# Recently separated - want to ask a girl to hang out. Need feedback



## Hurra (Sep 13, 2009)

Hi all

A question for the ladies. I recently separated from my wife a few weeks ago. It was a long time coming and I had finally hit my breaking point. I feel relieved, my mind is clearer, and see a brighter future for me.

Anyway, I want to move on ASAP and I am. I hope to have a separation agreement signed in a couple of weeks but it's taking longer than I thought, mostly due to my lawyer's calendar. But I feel like someone who was just released from prison and now have this newfound freedom. I am anxious to start meeting new women even just to hang out, socialize etc. 

Here is my question. There is a girl at work I chat with on occasion. I would really like to ask her out for a coffee, not a date but just a one-time deal to hang out so I can experience the pleasure of her company. The problem is my STBX wife works in the same office I do (different floor / department from this girl). She also teaches yoga in the evenings part-time and the girl in question has gone to some of these classes. As far as I know, they are not friends but may have a quick chat in an elevator etc. I would imagine this girl enjoys going to these classes. Am I putting this girl in an awkward position by asking her to hang out? Am I being an moron for even considering this? I know she thinks I am a great guy and thinks highly of me so otherwise, there is a chance she would say yes.

If this was a girl with no connection to my STBX, then for me there would be no problem; I'd ask. The thing is life is too short and this is something I hoped one day I had the opportunity to do.
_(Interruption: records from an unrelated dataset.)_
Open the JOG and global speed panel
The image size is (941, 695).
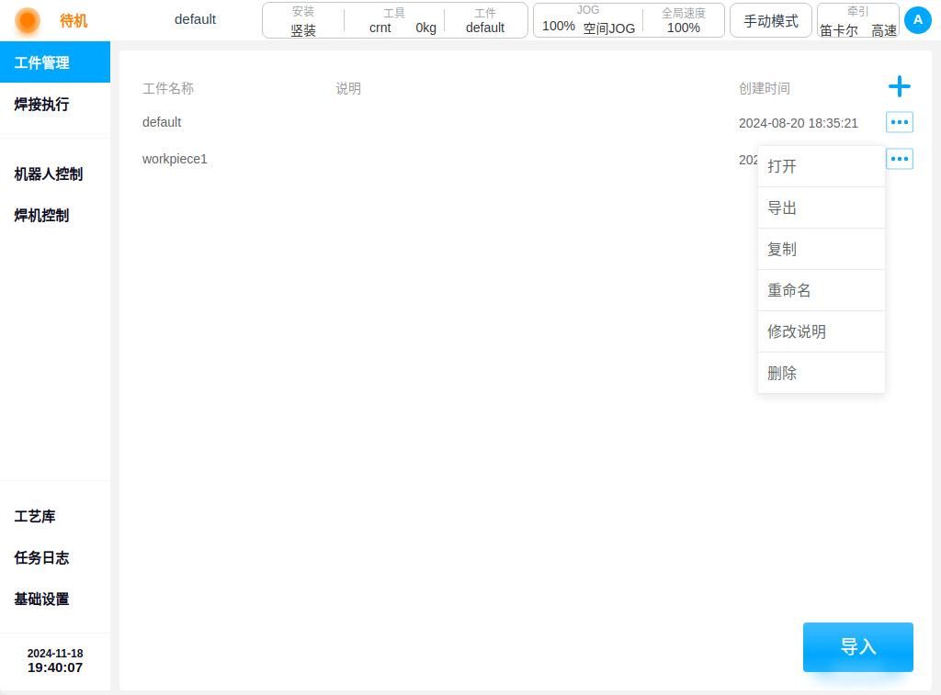[x=629, y=20]
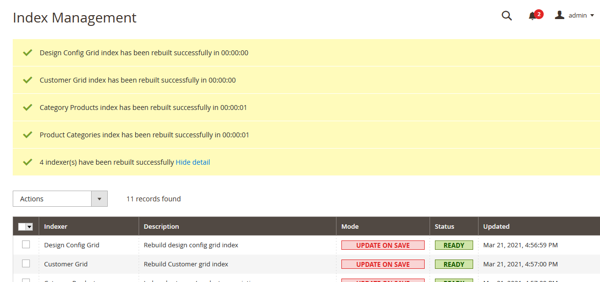Click UPDATE ON SAVE badge for Customer Grid
The width and height of the screenshot is (600, 282).
pos(383,264)
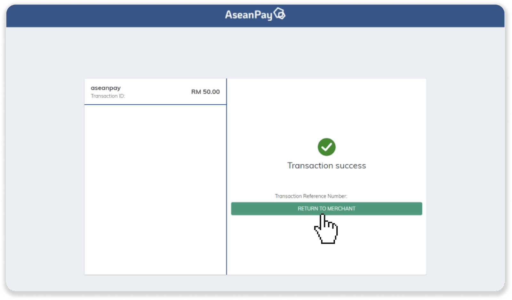Click the hand pointer cursor graphic
Screen dimensions: 512x300
[x=326, y=230]
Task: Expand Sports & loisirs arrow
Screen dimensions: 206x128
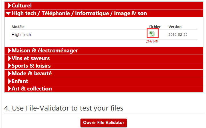Action: tap(9, 66)
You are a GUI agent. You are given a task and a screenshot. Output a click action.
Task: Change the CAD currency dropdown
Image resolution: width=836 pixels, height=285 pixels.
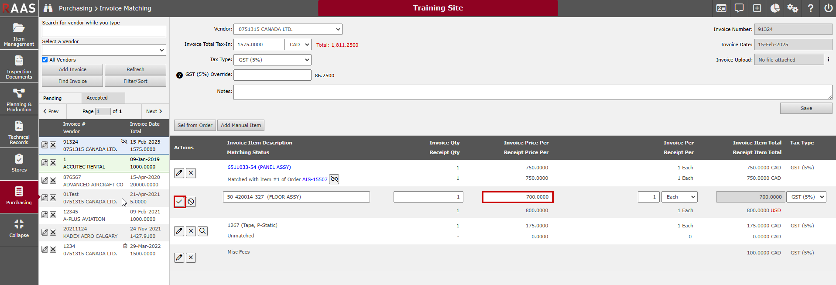(x=298, y=45)
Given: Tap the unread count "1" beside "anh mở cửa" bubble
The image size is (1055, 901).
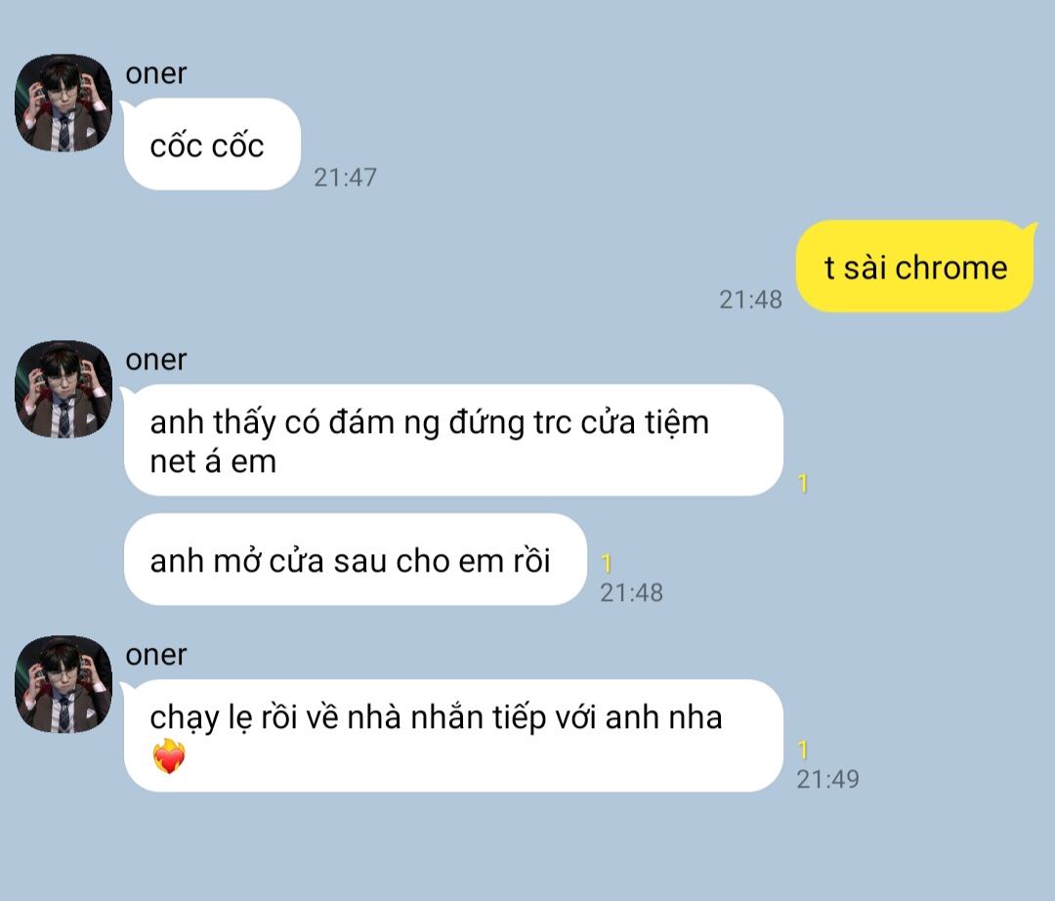Looking at the screenshot, I should [x=607, y=563].
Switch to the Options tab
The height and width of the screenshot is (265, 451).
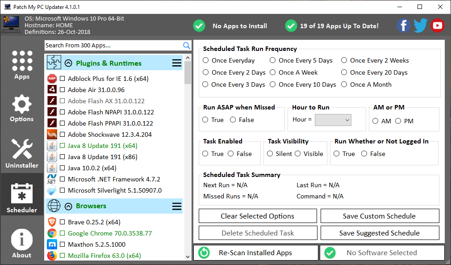22,108
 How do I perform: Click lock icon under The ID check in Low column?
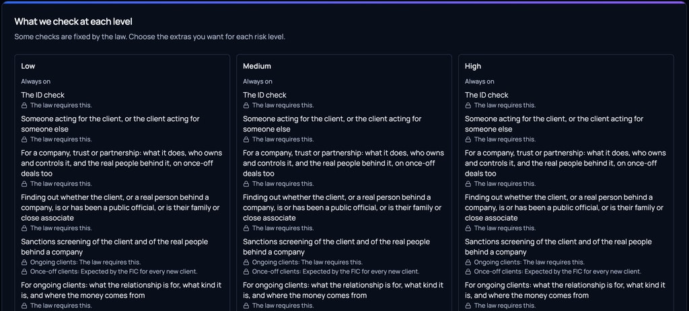(x=24, y=106)
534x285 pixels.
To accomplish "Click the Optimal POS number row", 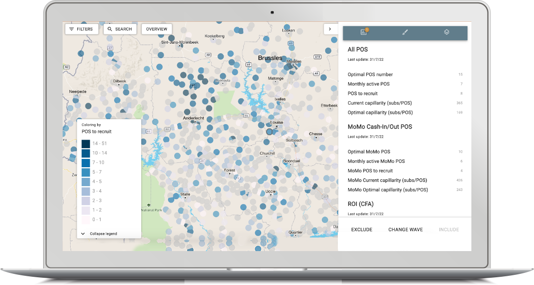I will tap(405, 75).
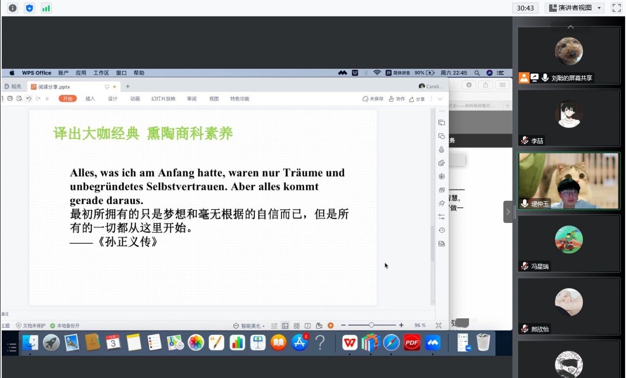Click the blue security shield icon
The width and height of the screenshot is (626, 378).
click(29, 8)
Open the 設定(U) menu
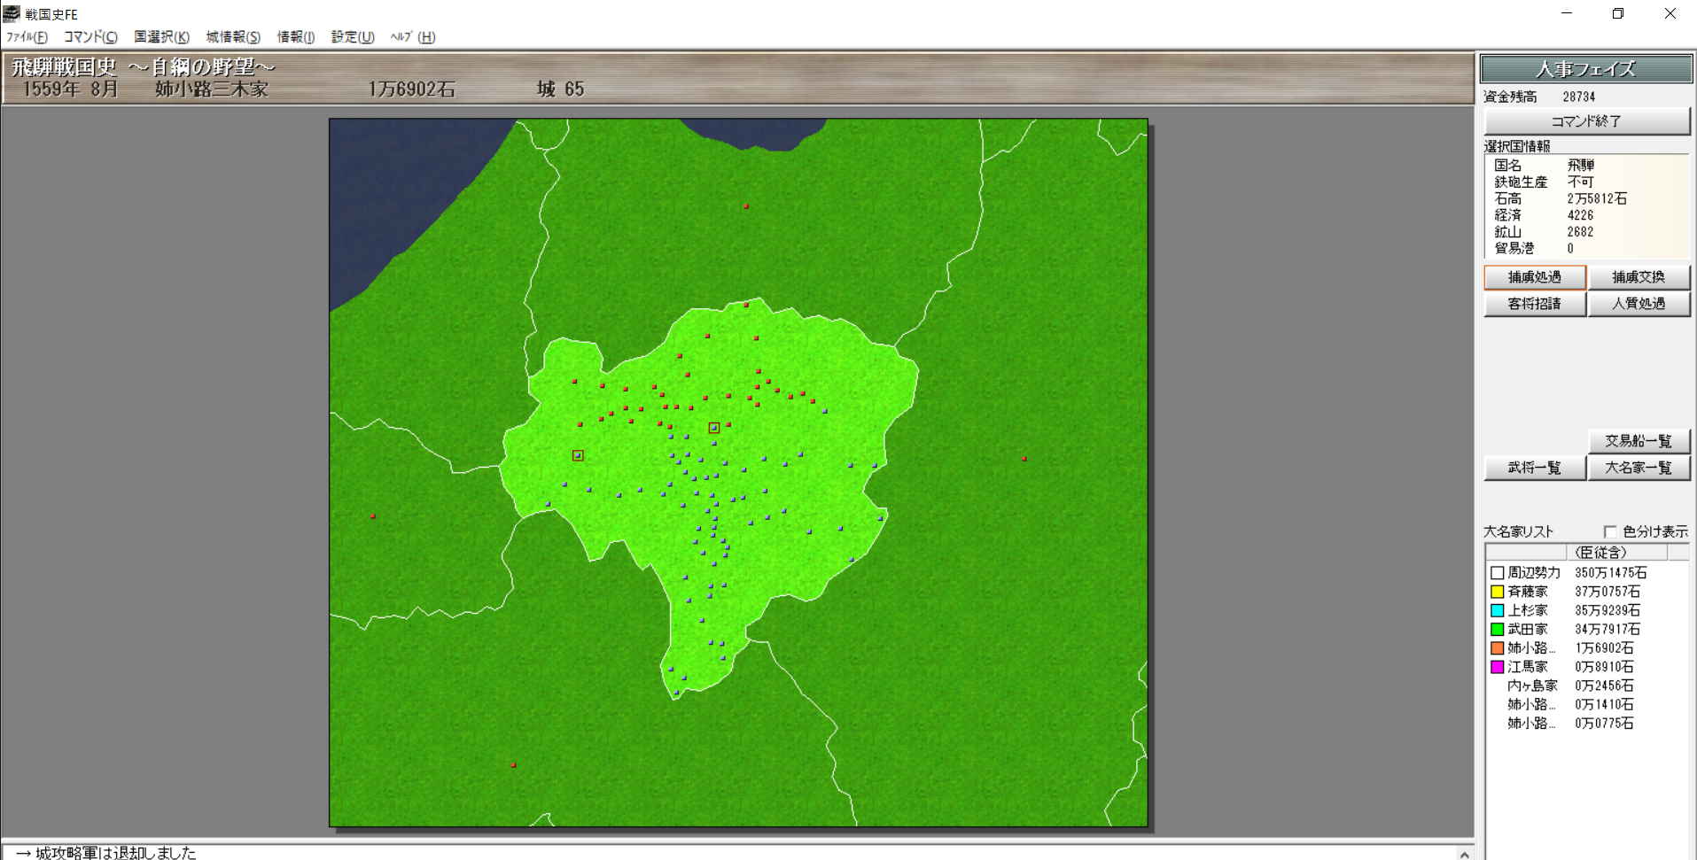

So now I am finally separated which is a dream come true, but yet the moral dilemma plagues me. 

Thanks for any thoughts in advance.


----------



## Faithful Wife (Oct 31, 2012)

Hurra said:


> Am I being an moron for even considering this?


Yes.

There are plenty of women who you can ask out who it wouldn't be a slap in the face to your wife (or at least, it wouldn't get back to her in order to hurt her).


----------



## lucy999 (Sep 28, 2014)

Don't go there! That's far too close for comfort.

What's that saying?

Don't sh*t where you eat?

That's a disaster waiting to happen.


----------



## ConfusionHasRunRampant (Apr 1, 2015)

Don't do it.


----------



## DvlsAdvc8 (Feb 15, 2012)

You're just asking for drama. Look elsewhere.


----------



## EnigmaGirl (Feb 7, 2015)

I don't think the issue is that you're trying to date while separated and she knows who your wife is.

I think the issue is that you need to stop dating people at work.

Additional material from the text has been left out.